> _Problem to work on_
Repeat only the lines below from the one that contains "Task: Click the billbil-kun profile avatar" through the final line, exactly. Omit pictures.

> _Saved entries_
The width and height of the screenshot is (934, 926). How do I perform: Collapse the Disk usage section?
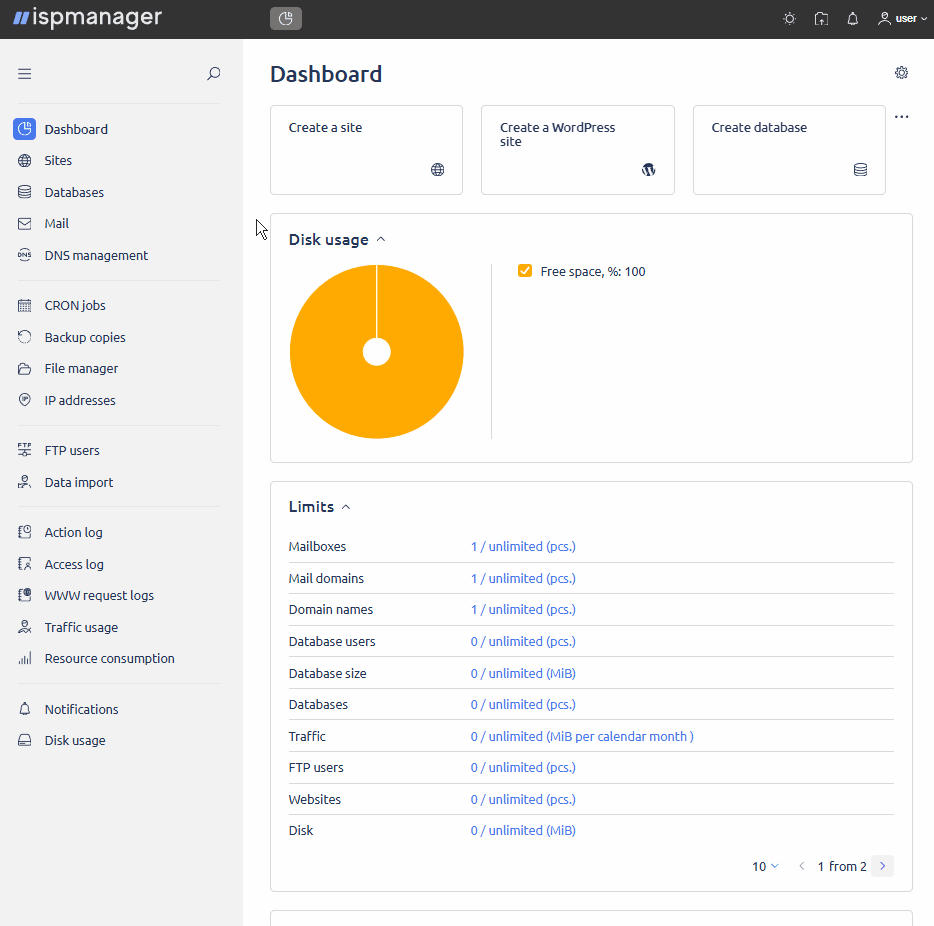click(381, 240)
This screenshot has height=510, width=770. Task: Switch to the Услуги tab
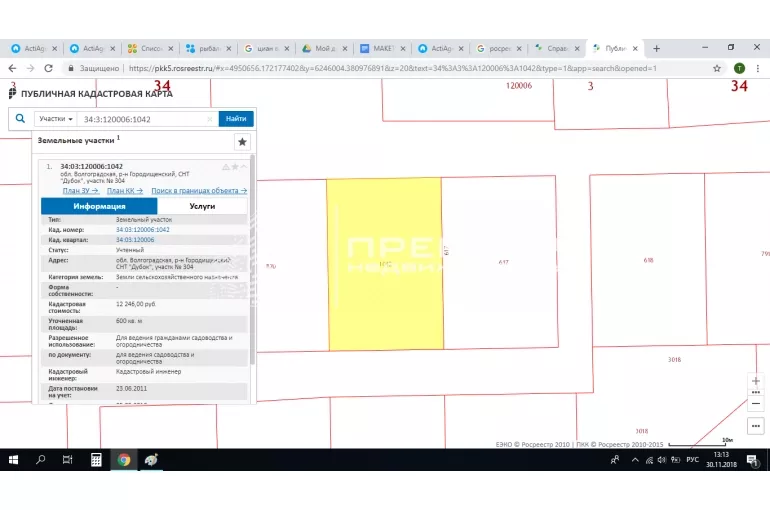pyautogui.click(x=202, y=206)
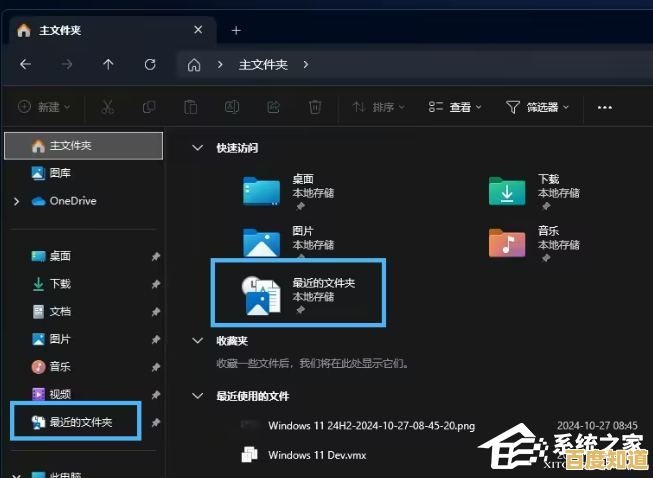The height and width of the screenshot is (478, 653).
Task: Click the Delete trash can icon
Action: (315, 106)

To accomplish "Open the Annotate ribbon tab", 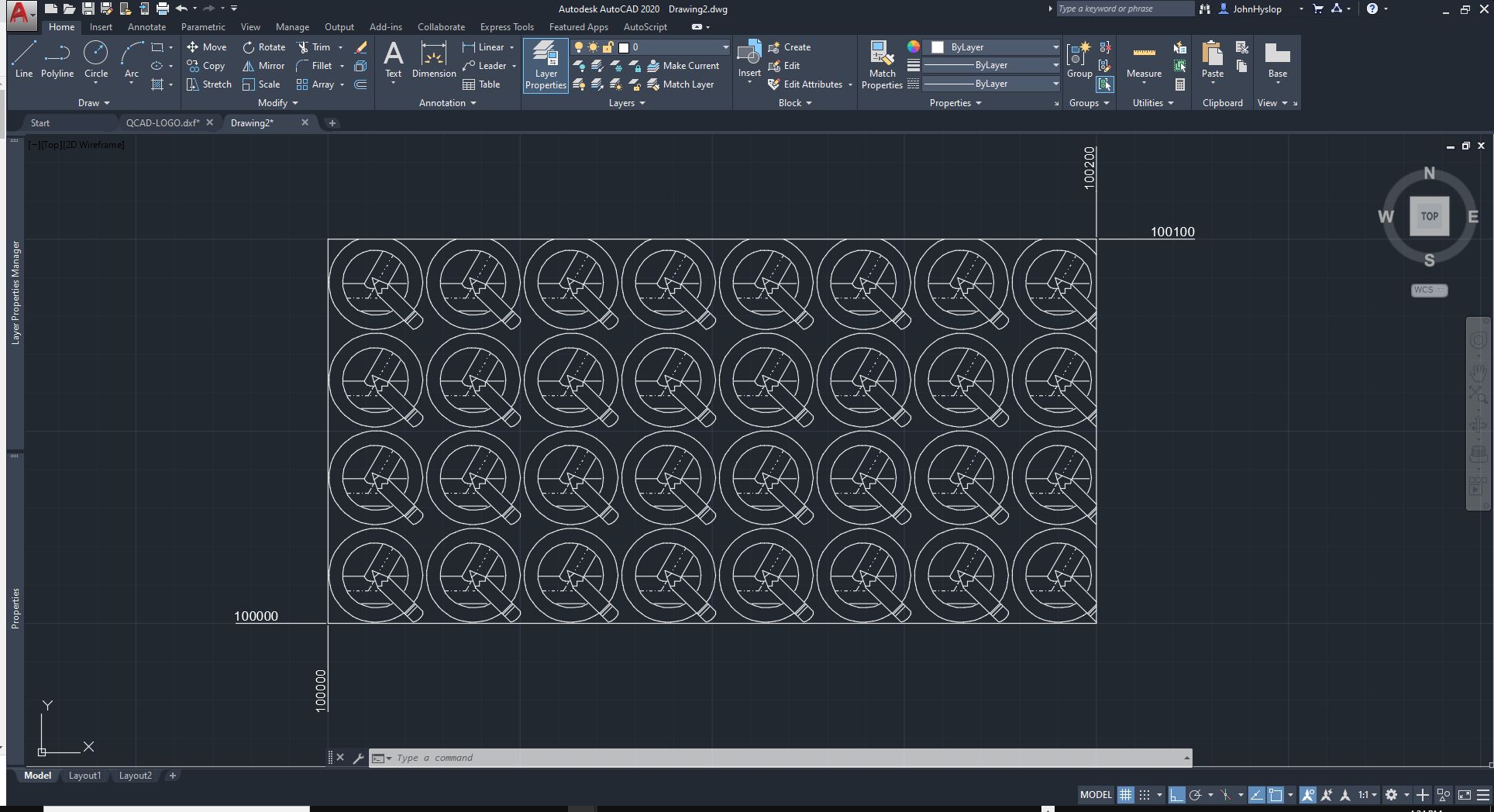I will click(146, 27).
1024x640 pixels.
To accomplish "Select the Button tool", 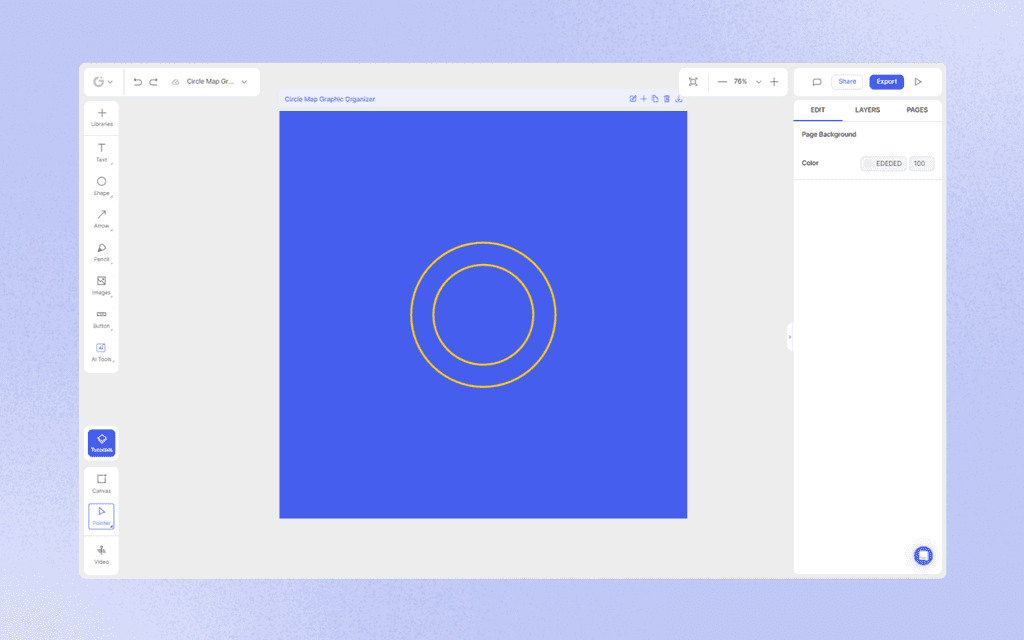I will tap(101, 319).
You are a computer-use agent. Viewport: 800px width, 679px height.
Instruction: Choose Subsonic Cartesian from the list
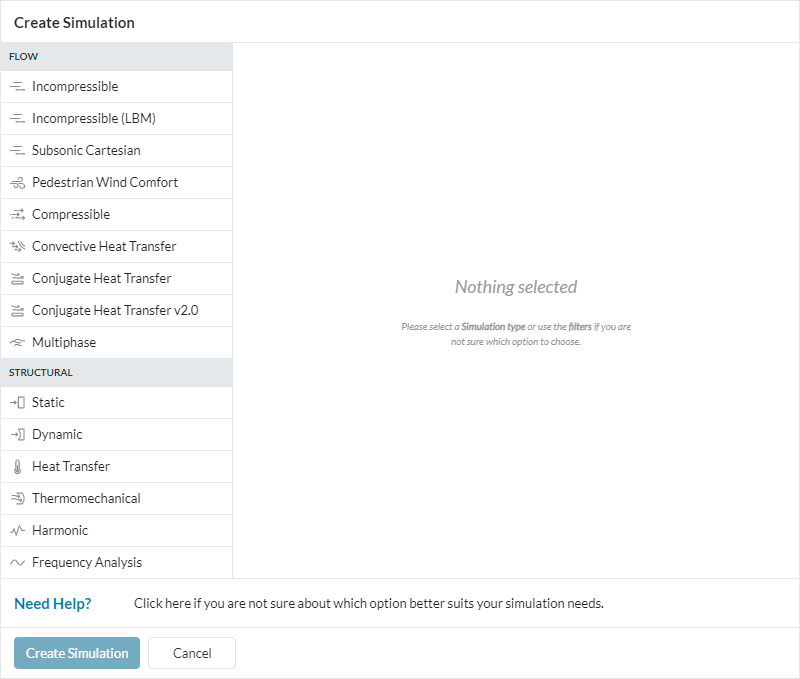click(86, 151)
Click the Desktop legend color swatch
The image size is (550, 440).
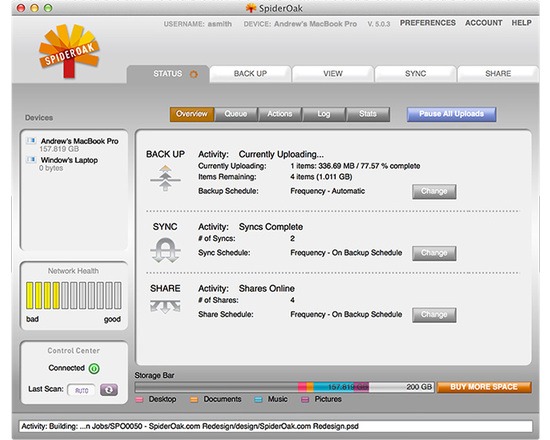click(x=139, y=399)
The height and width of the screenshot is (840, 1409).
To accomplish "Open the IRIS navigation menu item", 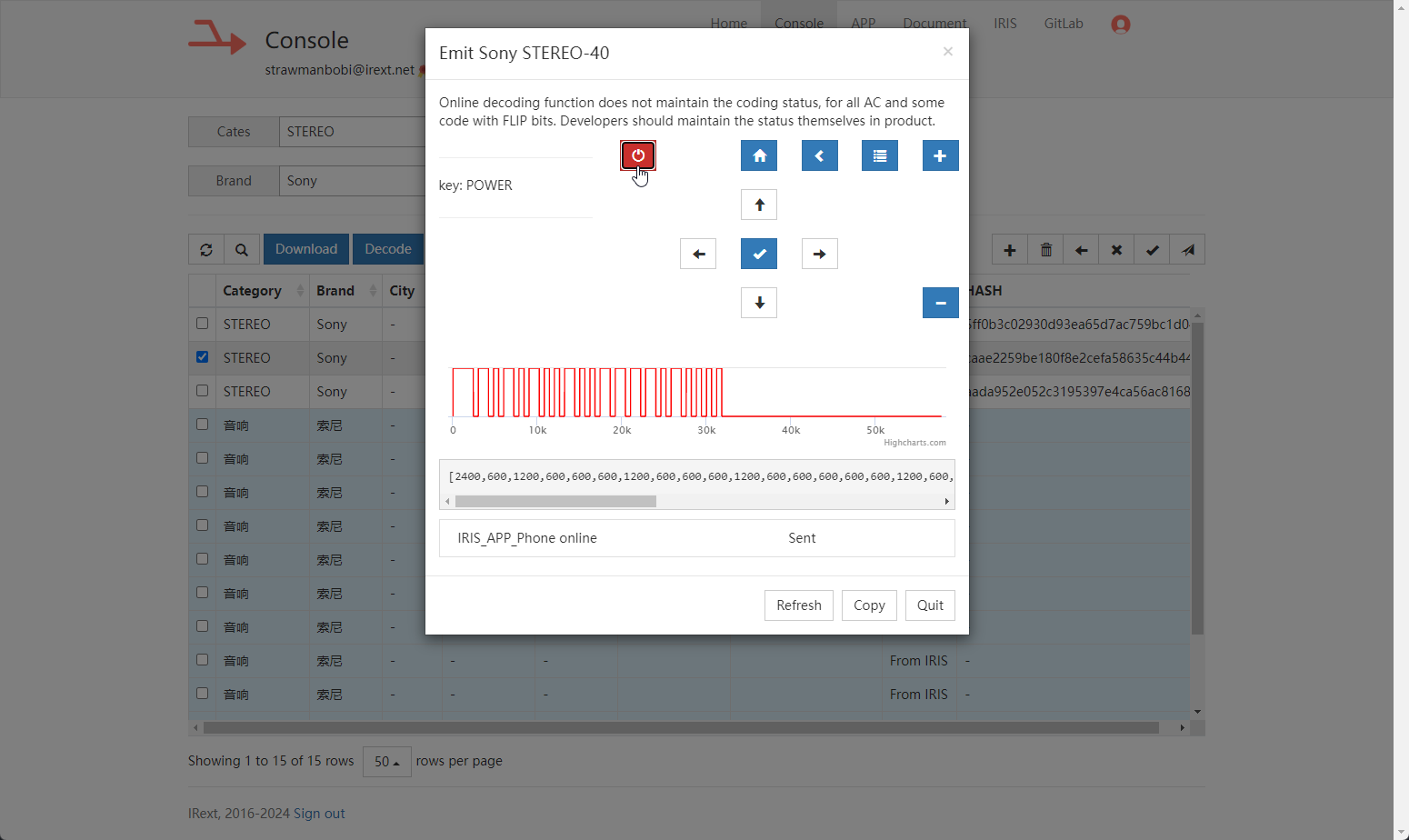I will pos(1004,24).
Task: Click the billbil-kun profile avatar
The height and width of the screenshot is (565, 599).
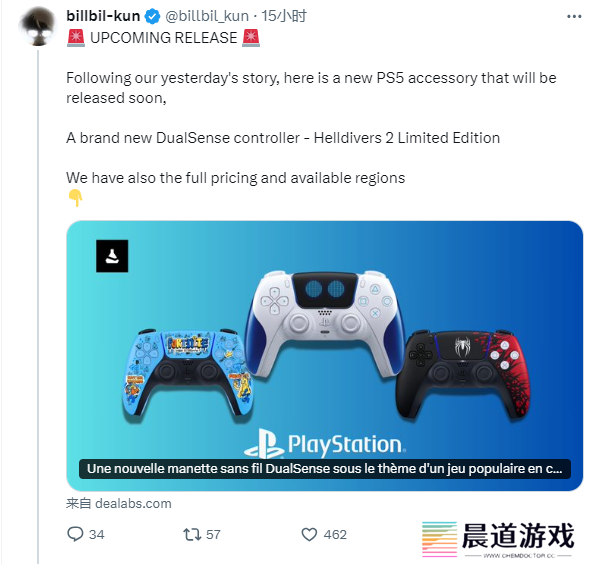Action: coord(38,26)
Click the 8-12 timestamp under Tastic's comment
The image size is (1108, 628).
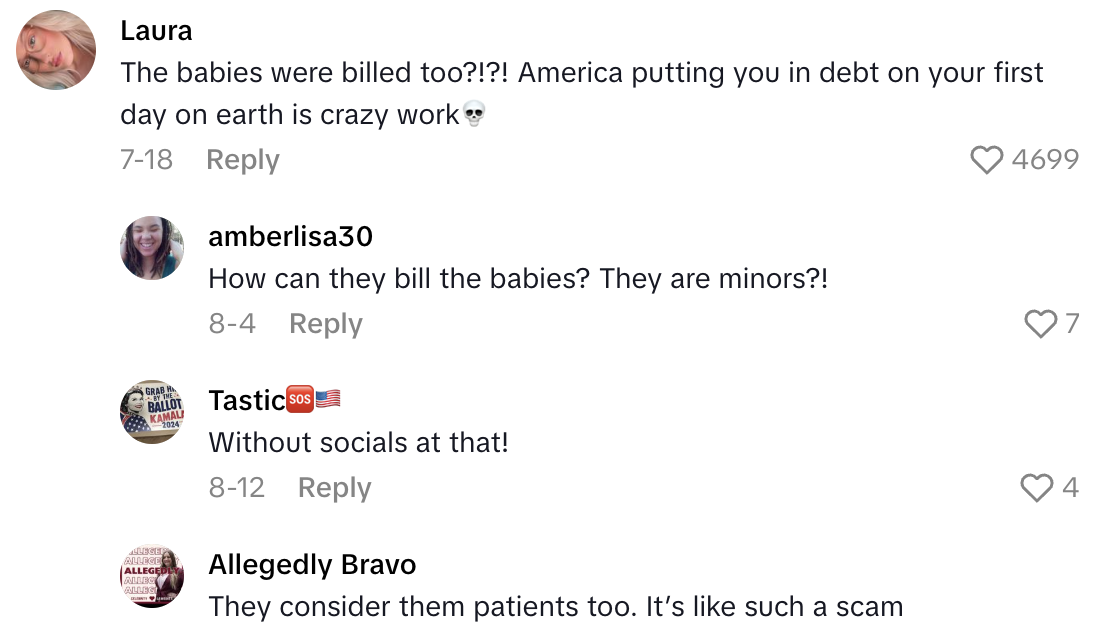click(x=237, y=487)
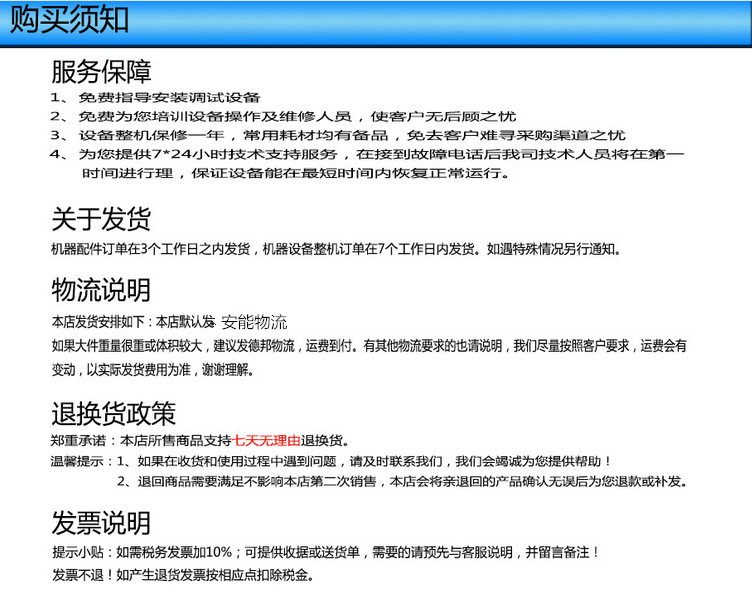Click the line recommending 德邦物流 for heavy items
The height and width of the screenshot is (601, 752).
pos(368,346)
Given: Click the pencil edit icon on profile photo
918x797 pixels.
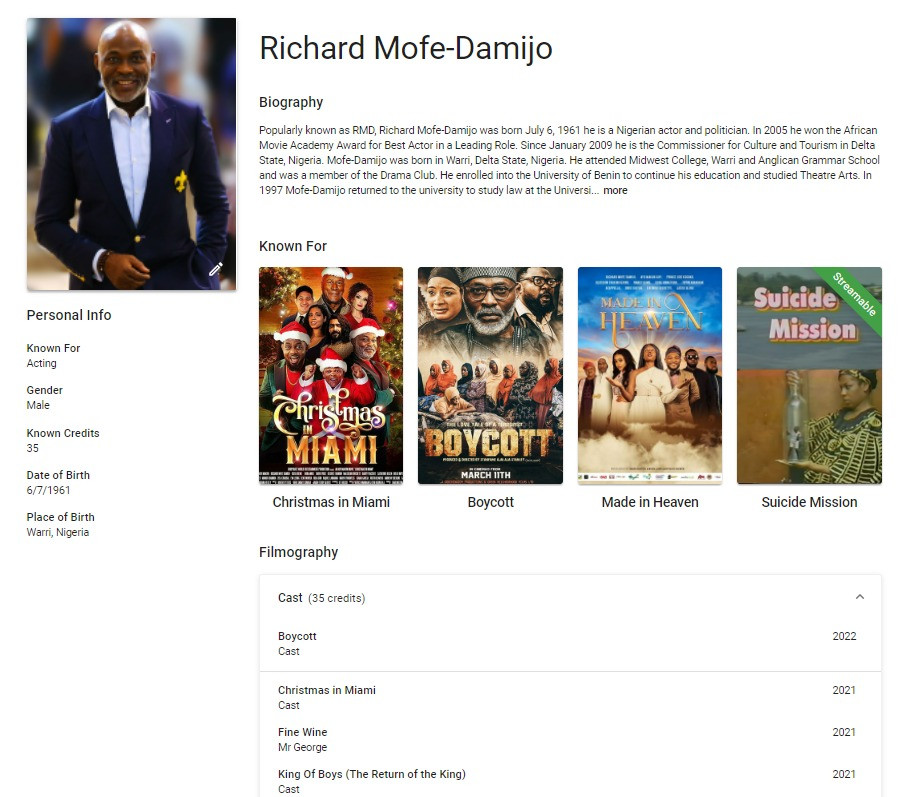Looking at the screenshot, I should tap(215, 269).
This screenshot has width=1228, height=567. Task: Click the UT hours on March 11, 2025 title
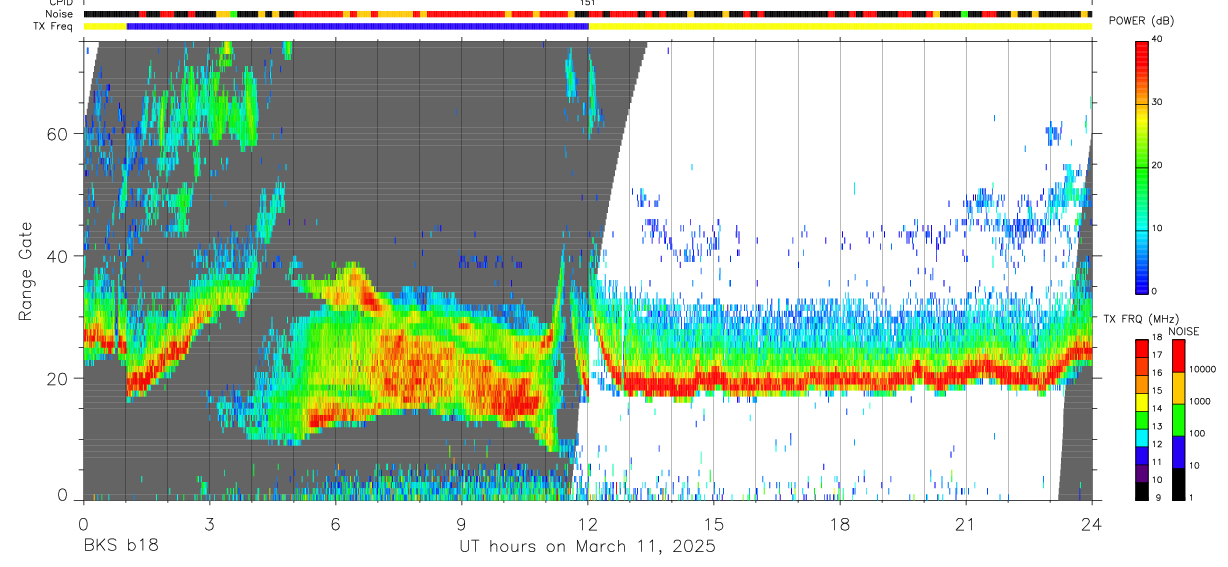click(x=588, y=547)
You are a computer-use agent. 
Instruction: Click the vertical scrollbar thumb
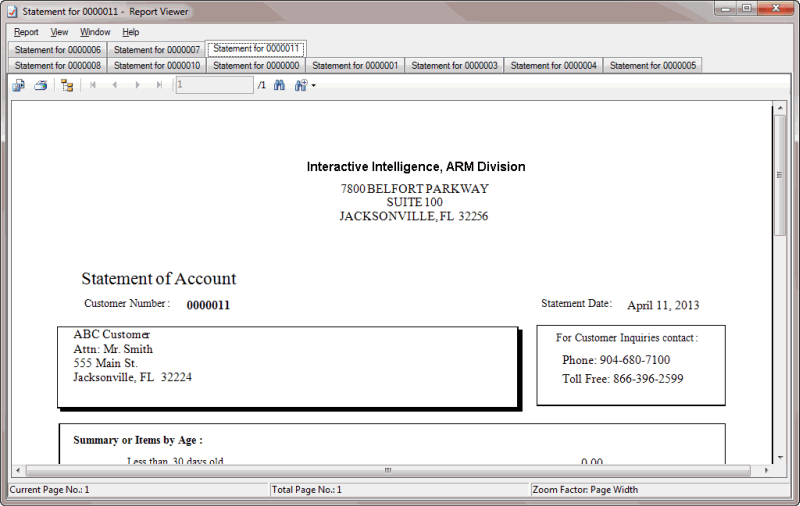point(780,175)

> _Answer to the problem_
Task: Click the billbil-kun profile avatar
The height and width of the screenshot is (565, 599).
Action: coord(38,26)
Click the 8-12 timestamp under Tastic's comment
The image size is (1108, 628).
click(x=237, y=487)
Click the line recommending 德邦物流 for heavy items
The height and width of the screenshot is (601, 752).
pos(368,346)
Given: Click the pencil edit icon on profile photo
918x797 pixels.
Looking at the screenshot, I should tap(215, 269).
This screenshot has width=1228, height=567. Task: Click the UT hours on March 11, 2025 title
click(x=588, y=547)
You are a computer-use agent. 
Instruction: Click the vertical scrollbar thumb
point(780,175)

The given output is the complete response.